- _Instructions to follow_: Every entry must appear in the output exactly as it does here.

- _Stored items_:

>>>

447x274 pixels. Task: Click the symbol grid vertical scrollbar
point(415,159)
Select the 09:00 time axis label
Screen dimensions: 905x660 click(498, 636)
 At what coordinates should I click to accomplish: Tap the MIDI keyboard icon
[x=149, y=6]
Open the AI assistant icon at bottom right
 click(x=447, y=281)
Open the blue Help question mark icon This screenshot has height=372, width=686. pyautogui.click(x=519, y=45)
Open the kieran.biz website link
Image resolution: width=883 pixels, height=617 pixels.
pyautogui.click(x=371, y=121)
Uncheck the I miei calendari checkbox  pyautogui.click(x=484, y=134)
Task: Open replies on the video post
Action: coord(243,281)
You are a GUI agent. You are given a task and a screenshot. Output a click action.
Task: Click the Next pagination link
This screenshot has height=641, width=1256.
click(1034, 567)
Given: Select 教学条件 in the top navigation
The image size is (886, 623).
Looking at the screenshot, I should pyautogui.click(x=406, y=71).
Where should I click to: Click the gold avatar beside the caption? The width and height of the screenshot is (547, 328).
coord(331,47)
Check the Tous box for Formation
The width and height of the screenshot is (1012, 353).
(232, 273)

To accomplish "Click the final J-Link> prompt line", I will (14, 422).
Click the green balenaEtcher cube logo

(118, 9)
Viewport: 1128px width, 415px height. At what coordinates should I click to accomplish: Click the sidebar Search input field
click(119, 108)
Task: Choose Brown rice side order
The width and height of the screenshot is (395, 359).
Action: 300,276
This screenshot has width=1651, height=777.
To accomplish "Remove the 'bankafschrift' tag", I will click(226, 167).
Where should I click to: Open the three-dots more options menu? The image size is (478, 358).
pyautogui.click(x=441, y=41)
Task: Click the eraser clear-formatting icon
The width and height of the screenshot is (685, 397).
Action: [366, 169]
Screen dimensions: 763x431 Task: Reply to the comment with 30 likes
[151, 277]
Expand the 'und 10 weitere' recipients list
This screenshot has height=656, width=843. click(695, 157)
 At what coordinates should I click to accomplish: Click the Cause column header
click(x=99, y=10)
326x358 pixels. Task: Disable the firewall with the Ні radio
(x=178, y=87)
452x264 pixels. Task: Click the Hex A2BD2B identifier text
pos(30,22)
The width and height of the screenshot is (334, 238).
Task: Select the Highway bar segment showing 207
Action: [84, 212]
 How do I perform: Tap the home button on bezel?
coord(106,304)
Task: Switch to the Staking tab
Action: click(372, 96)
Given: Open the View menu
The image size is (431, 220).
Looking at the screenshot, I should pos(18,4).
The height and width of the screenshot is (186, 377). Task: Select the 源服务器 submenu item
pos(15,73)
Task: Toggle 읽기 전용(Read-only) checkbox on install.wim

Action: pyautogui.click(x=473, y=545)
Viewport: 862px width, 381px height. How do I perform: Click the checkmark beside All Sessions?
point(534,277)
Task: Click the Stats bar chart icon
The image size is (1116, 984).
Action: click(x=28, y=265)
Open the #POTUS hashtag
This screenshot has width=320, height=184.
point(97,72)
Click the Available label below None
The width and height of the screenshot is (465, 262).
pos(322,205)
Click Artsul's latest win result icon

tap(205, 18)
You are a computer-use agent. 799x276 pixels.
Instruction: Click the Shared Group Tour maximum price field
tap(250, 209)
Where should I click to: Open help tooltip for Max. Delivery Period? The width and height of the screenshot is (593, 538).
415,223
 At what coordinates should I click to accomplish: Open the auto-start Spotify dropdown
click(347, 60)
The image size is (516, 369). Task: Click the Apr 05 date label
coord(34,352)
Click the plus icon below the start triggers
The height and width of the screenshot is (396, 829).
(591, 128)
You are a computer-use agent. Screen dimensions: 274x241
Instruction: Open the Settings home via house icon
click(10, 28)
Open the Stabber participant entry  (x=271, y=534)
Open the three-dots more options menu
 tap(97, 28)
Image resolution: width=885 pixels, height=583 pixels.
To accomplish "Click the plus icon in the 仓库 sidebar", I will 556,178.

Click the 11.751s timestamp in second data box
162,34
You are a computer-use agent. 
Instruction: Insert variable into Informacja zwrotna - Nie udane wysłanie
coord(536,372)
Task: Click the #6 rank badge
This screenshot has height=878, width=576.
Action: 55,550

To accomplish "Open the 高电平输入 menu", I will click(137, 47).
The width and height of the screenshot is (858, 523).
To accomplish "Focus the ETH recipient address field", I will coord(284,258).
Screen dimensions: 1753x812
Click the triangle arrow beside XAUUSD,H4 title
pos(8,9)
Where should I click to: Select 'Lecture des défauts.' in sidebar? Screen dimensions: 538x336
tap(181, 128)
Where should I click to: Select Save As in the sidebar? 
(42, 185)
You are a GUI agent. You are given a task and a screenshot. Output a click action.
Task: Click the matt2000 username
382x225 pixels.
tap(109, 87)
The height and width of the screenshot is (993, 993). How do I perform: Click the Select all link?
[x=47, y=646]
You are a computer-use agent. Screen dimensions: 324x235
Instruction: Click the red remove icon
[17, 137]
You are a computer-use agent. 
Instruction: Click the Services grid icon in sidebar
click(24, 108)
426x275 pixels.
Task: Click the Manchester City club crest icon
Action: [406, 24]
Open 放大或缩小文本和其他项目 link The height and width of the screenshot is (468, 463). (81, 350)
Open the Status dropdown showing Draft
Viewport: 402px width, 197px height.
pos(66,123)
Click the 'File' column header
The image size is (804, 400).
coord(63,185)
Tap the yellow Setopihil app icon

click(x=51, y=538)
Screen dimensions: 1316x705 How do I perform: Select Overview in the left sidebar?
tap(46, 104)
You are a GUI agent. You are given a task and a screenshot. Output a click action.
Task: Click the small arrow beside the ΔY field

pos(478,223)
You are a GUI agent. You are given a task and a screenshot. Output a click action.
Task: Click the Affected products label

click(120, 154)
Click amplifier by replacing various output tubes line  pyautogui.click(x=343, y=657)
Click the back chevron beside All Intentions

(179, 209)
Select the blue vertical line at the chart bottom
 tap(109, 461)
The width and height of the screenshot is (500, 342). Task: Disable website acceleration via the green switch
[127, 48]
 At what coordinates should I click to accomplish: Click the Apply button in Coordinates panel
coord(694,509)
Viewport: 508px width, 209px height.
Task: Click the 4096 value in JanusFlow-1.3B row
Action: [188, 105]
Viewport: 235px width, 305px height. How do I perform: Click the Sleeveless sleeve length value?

<<<

- _Answer box_:
447x274 pixels. Task: Click the symbol grid vertical scrollbar
point(415,159)
Select the 09:00 time axis label
Screen dimensions: 905x660 click(498, 636)
 At what coordinates should I click to accomplish: Tap the MIDI keyboard icon
[x=149, y=6]
Open the AI assistant icon at bottom right
 click(x=447, y=281)
Open the blue Help question mark icon This screenshot has height=372, width=686. pyautogui.click(x=519, y=45)
Open the kieran.biz website link
Image resolution: width=883 pixels, height=617 pixels.
pyautogui.click(x=371, y=121)
Uncheck the I miei calendari checkbox  pyautogui.click(x=484, y=134)
Task: Open replies on the video post
Action: coord(243,281)
You are a GUI agent. You are given a task and a screenshot. Output a click action.
Task: Click the Next pagination link
This screenshot has height=641, width=1256.
click(1034, 567)
Given: Select 教学条件 in the top navigation
The image size is (886, 623).
Looking at the screenshot, I should pyautogui.click(x=406, y=71).
Where should I click to: Click the gold avatar beside the caption? The width and height of the screenshot is (547, 328).
coord(331,47)
Check the Tous box for Formation
The width and height of the screenshot is (1012, 353).
(232, 273)

To accomplish "Click the final J-Link> prompt line", I will (14, 422).
Click the green balenaEtcher cube logo

(118, 9)
Viewport: 1128px width, 415px height. At what coordinates should I click to accomplish: Click the sidebar Search input field
click(119, 108)
Task: Choose Brown rice side order
The width and height of the screenshot is (395, 359).
Action: 300,276
This screenshot has width=1651, height=777.
To accomplish "Remove the 'bankafschrift' tag", I will click(226, 167).
Where should I click to: Open the three-dots more options menu? The image size is (478, 358).
pyautogui.click(x=441, y=41)
Task: Click the eraser clear-formatting icon
The width and height of the screenshot is (685, 397).
Action: [366, 169]
Screen dimensions: 763x431 Task: Reply to the comment with 30 likes
[151, 277]
Expand the 'und 10 weitere' recipients list
This screenshot has height=656, width=843. click(695, 157)
 At what coordinates should I click to accomplish: Click the Cause column header
click(x=99, y=10)
326x358 pixels. Task: Disable the firewall with the Ні radio
(x=178, y=87)
452x264 pixels. Task: Click the Hex A2BD2B identifier text
pos(30,22)
The width and height of the screenshot is (334, 238).
Task: Select the Highway bar segment showing 207
Action: [84, 212]
 How do I perform: Tap the home button on bezel?
coord(106,304)
Task: Switch to the Staking tab
Action: click(372, 96)
Given: Open the View menu
The image size is (431, 220).
Looking at the screenshot, I should pos(18,4).
The height and width of the screenshot is (186, 377). Task: Select the 源服务器 submenu item
pos(15,73)
Task: Toggle 읽기 전용(Read-only) checkbox on install.wim

Action: pyautogui.click(x=473, y=545)
Viewport: 862px width, 381px height. How do I perform: Click the checkmark beside All Sessions?
point(534,277)
Task: Click the Stats bar chart icon
The image size is (1116, 984).
Action: click(x=28, y=265)
Open the #POTUS hashtag
This screenshot has width=320, height=184.
point(97,72)
Click the Available label below None
The width and height of the screenshot is (465, 262).
pos(322,205)
Click Artsul's latest win result icon

tap(205, 18)
You are a computer-use agent. 799x276 pixels.
Instruction: Click the Shared Group Tour maximum price field
tap(250, 209)
Where should I click to: Open help tooltip for Max. Delivery Period? The width and height of the screenshot is (593, 538).
415,223
 At what coordinates should I click to accomplish: Open the auto-start Spotify dropdown
click(347, 60)
The image size is (516, 369). Task: Click the Apr 05 date label
coord(34,352)
Click the plus icon below the start triggers
The height and width of the screenshot is (396, 829).
(591, 128)
You are a computer-use agent. Screen dimensions: 274x241
Instruction: Open the Settings home via house icon
click(10, 28)
Open the Stabber participant entry  (x=271, y=534)
Open the three-dots more options menu
 tap(97, 28)
Image resolution: width=885 pixels, height=583 pixels.
To accomplish "Click the plus icon in the 仓库 sidebar", I will 556,178.

Click the 11.751s timestamp in second data box
162,34
You are a computer-use agent. 
Instruction: Insert variable into Informacja zwrotna - Nie udane wysłanie
coord(536,372)
Task: Click the #6 rank badge
This screenshot has height=878, width=576.
Action: 55,550

To accomplish "Open the 高电平输入 menu", I will click(137, 47).
The width and height of the screenshot is (858, 523).
To accomplish "Focus the ETH recipient address field", I will coord(284,258).
Screen dimensions: 1753x812
Click the triangle arrow beside XAUUSD,H4 title
pos(8,9)
Where should I click to: Select 'Lecture des défauts.' in sidebar? Screen dimensions: 538x336
tap(181, 128)
Where should I click to: Select Save As in the sidebar? 
(42, 185)
You are a GUI agent. You are given a task and a screenshot. Output a click action.
Task: Click the matt2000 username
382x225 pixels.
tap(109, 87)
The height and width of the screenshot is (993, 993). How do I perform: Click the Select all link?
[x=47, y=646]
You are a computer-use agent. Screen dimensions: 324x235
Instruction: Click the red remove icon
[17, 137]
You are a computer-use agent. 
Instruction: Click the Services grid icon in sidebar
click(24, 108)
426x275 pixels.
Task: Click the Manchester City club crest icon
Action: [406, 24]
Open 放大或缩小文本和其他项目 link The height and width of the screenshot is (468, 463). (81, 350)
Open the Status dropdown showing Draft
Viewport: 402px width, 197px height.
pos(66,123)
Click the 'File' column header
The image size is (804, 400).
coord(63,185)
Tap the yellow Setopihil app icon

click(x=51, y=538)
Screen dimensions: 1316x705 How do I perform: Select Overview in the left sidebar?
tap(46, 104)
You are a GUI agent. You are given a task and a screenshot. Output a click action.
Task: Click the small arrow beside the ΔY field

pos(478,223)
You are a GUI agent. You are given a task and a screenshot. Output a click action.
Task: Click the Affected products label

click(120, 154)
Click amplifier by replacing various output tubes line  pyautogui.click(x=343, y=657)
Click the back chevron beside All Intentions

(179, 209)
Select the blue vertical line at the chart bottom
 tap(109, 461)
The width and height of the screenshot is (500, 342). Task: Disable website acceleration via the green switch
[127, 48]
 At what coordinates should I click to accomplish: Click the Apply button in Coordinates panel
coord(694,509)
Viewport: 508px width, 209px height.
Task: Click the 4096 value in JanusFlow-1.3B row
Action: [188, 105]
Viewport: 235px width, 305px height. How do I perform: Click the Sleeveless sleeve length value?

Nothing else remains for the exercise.